I got to thinking about how she would fare in America without speaking the language. Would she be able to work? Who would take care of her kids? It was apparent she would likely have to be subsidized. The government would give her the money and services she needed. This is not unusual for immigrants. A former employee of mine had a job for years signing up Somali immigrants for various government payments. I have nothing against immigrants who are often hard working people. I would also not begrudge this woman with five kids the means to raise them properly. However, the U.S. is running nearly unmanageable debt levels because of the relentless growth in entitlements. Once you start these social programs, you can’t stop them. They only grow. Ultimately they could prove to be terminal for the nation. The more subsidized immigrants we take in the closer we are to a day of reckoning.
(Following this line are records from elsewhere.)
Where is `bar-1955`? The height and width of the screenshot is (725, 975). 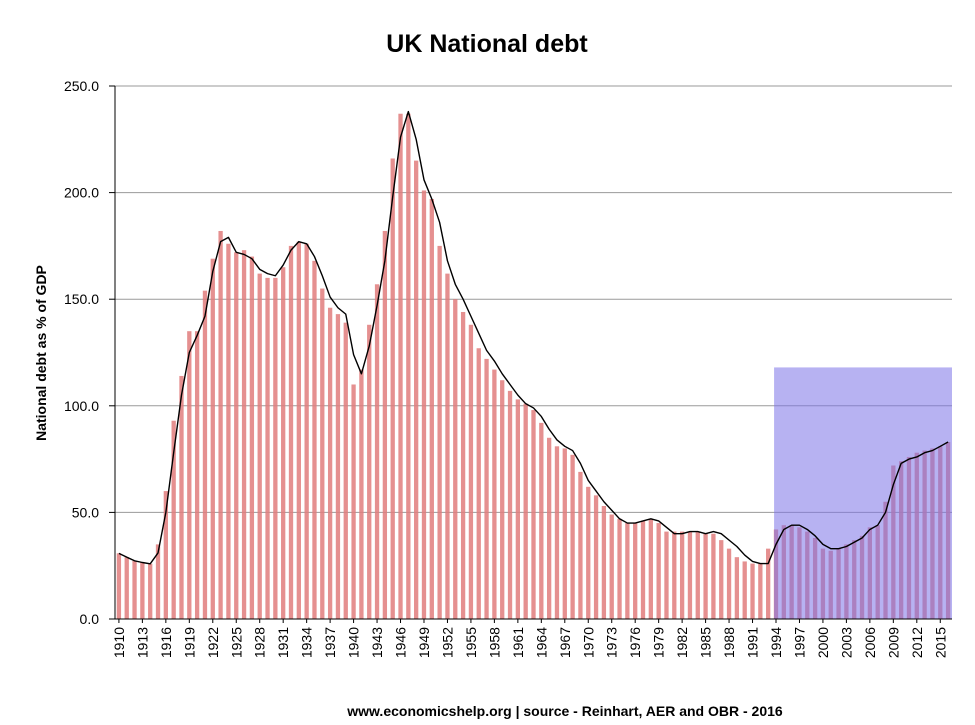
bar-1955 is located at coordinates (471, 472).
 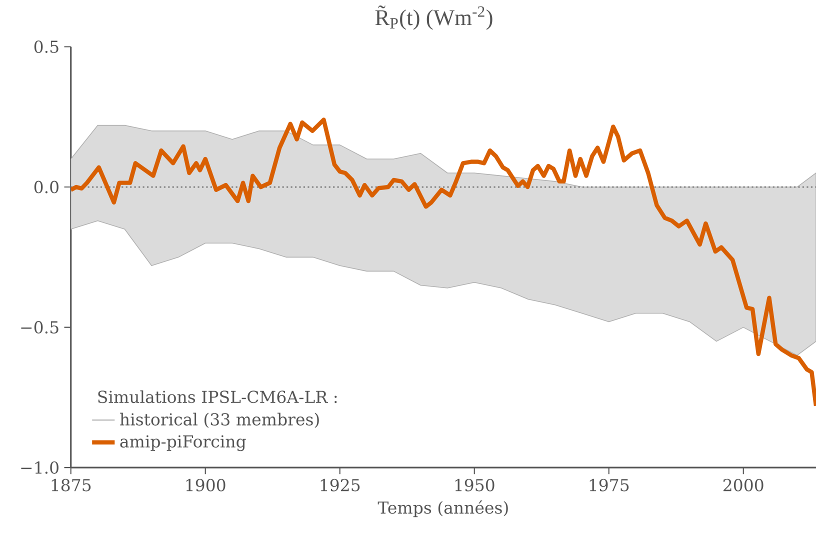 What do you see at coordinates (206, 485) in the screenshot?
I see `x-tick-label: 1900` at bounding box center [206, 485].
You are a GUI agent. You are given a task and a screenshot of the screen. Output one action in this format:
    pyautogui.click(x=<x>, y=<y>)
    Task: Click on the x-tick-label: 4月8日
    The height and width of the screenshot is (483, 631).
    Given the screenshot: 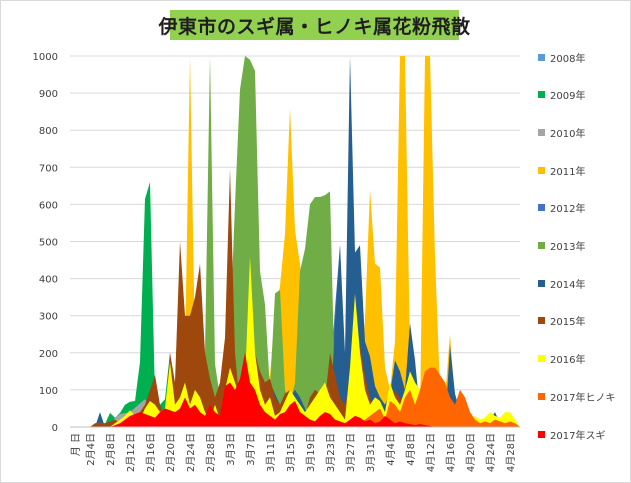 What is the action you would take?
    pyautogui.click(x=411, y=450)
    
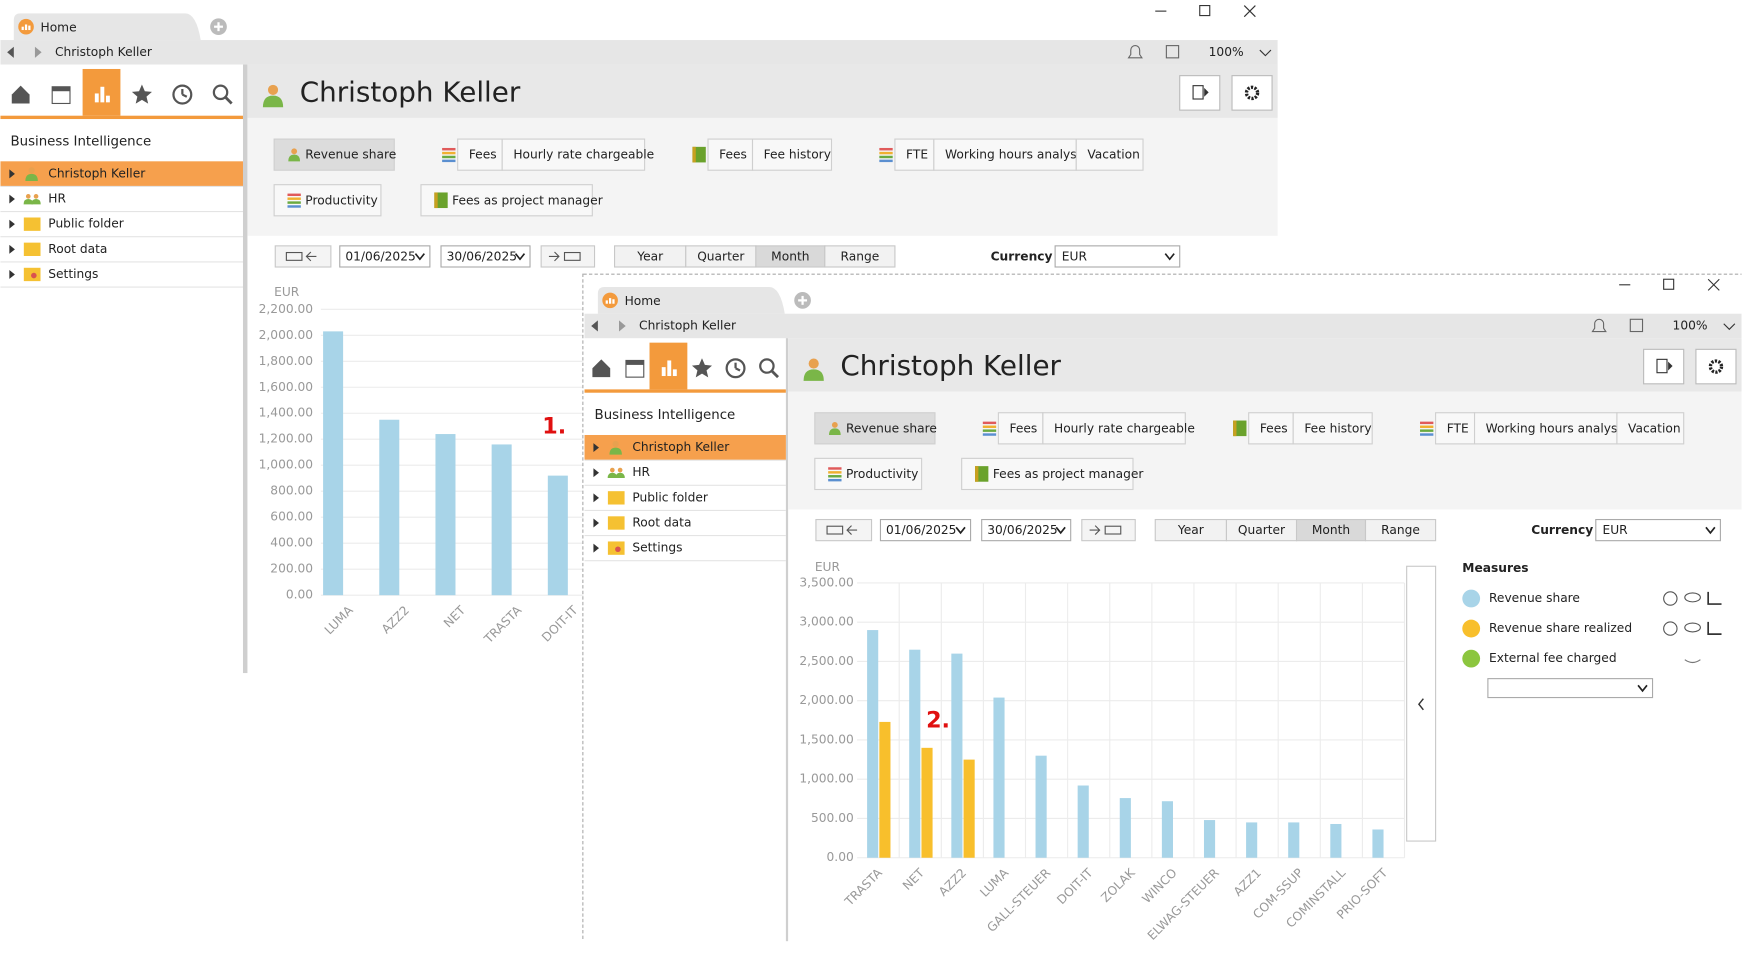 Image resolution: width=1742 pixels, height=969 pixels. Describe the element at coordinates (1495, 568) in the screenshot. I see `legend-title: Measures` at that location.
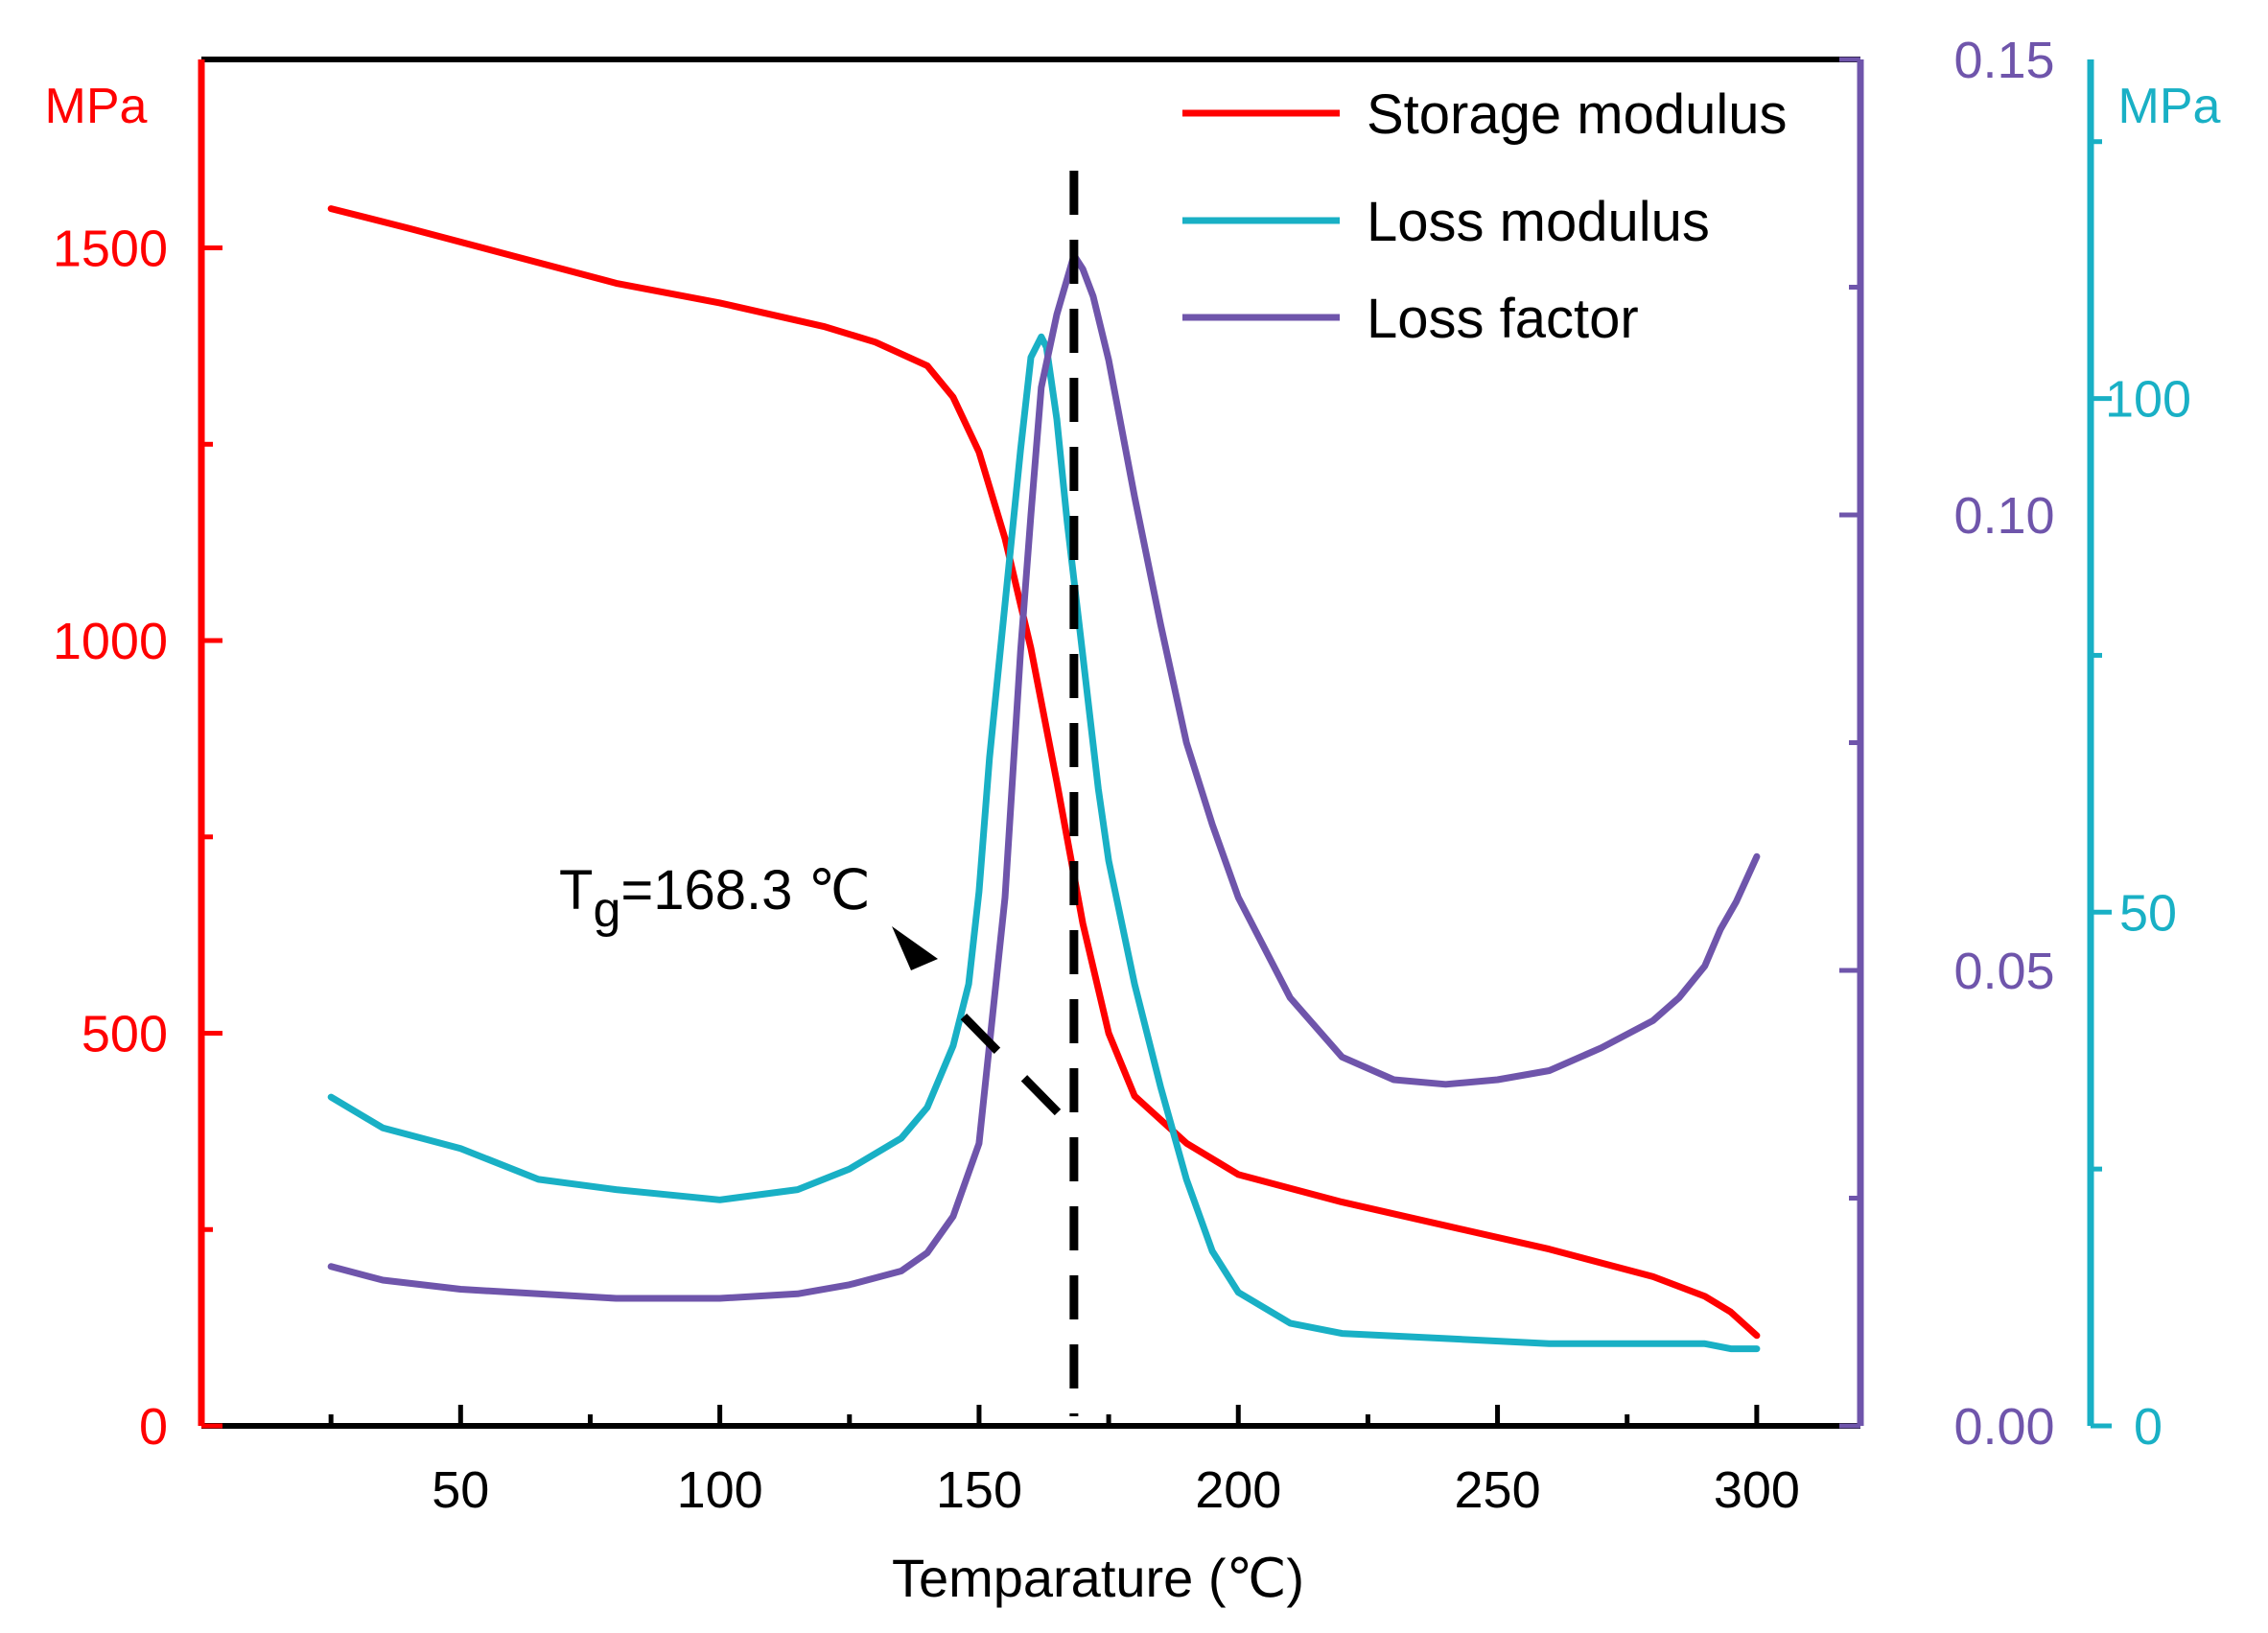 Image resolution: width=2268 pixels, height=1633 pixels. What do you see at coordinates (915, 948) in the screenshot?
I see `tg-arrowhead` at bounding box center [915, 948].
One day, when I walked into the lobby, I spotted a little two-year-old kid with a hairlip and cleft palate. I asked a man with him if he was the father. He barely spoke English, but I determined that the boy’s mother was in the immigration office. Eventually I met the mother and with the help of an interpreter I suggested the boy have his hairlip fixed. Of course, she had no money so I told her I would pay for it. Subsequently, I located a plastic surgeon in St. Paul who had worked on the Smile Train fixing these disfigurements. I called his office and arranged an appointment for the boy, and volunteered to pay for it. After a few weeks, a nurse called and told me the boy was scheduled for surgery. However she explained the boy was probably going to need two surgeries and it would be expensive. That alarmed me, but there was no backing out.
It was a year ago that the boy had the surgery and I have heard nothing from the family, the hospital or the physician’s office. Somebody had to pay for it, but it wasn’t me. There must have been a government program that picked up the tab. That’s fine with me. Frankly, I’m not asking any questions.